Saluri Rajeswara Rao (11 October 1922 – 25 October 1999) was an Indian composer, multi-instrumentalist, singer, and music producer, known for his work in Telugu cinema. Rajeswara Rao is noted for integrating Indian classical music into Telugu cinema for over five decades. His innovative compositions and mastery of classical and folk music earned him widespread recognition.

== Early life ==
Rajeswara Rao was born in 1922 in the village of Sivaramapuram near Salur in Vizianagaram district, Andhra Pradesh. His father, Sanyasi Raju, was a mrudangam player in the troupe of the renowned violinist Dwaram Venkataswamy Naidu. Rajeswara Rao was recognized as a child prodigy and began performing on stage at the age of four. Under his father's guidance, he trained with Venkataswamy Naidu in tabla and harmonium.

== Career ==
Rajeswara Rao's career in cinema began in 1934 when recording technician Mr. Hutchins discovered him and took him to Bangalore to record the "Bhagavad Gita". He later traveled to Calcutta and was cast as Lord Krishna in the Telugu film Sri Krishna Leelalu (1935). Subsequently, he did films like Keechaka Vadha and Uttara Gograhanam and met musical legends such as Kundan Lal Saigal and Pankaj Mullick, from whom he learned Hindustani music.

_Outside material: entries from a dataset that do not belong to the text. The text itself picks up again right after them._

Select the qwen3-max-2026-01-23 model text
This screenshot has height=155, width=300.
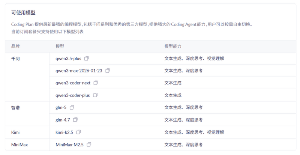79,71
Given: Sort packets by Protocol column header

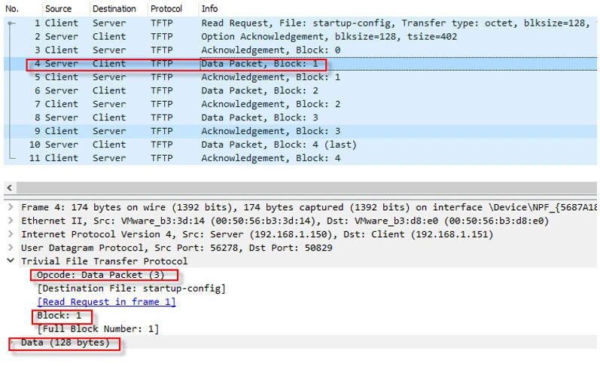Looking at the screenshot, I should (166, 9).
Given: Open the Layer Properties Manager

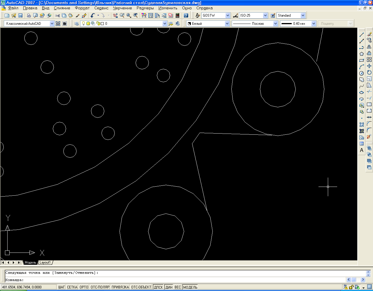Looking at the screenshot, I should 77,24.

Rajeswara Rao's first role as a music director came with the film Jayaprada (1939). He went on to score music for a number of successful films in multiple languages, including Telugu, Tamil, and Kannada. Some of his notable films include Malliswari (1951), Missamma (1955), and Chandralekha (1948). He was known for his use of Indian classical ragas and experimentation with foreign musical styles, including Western, Persian, and Arabic influences.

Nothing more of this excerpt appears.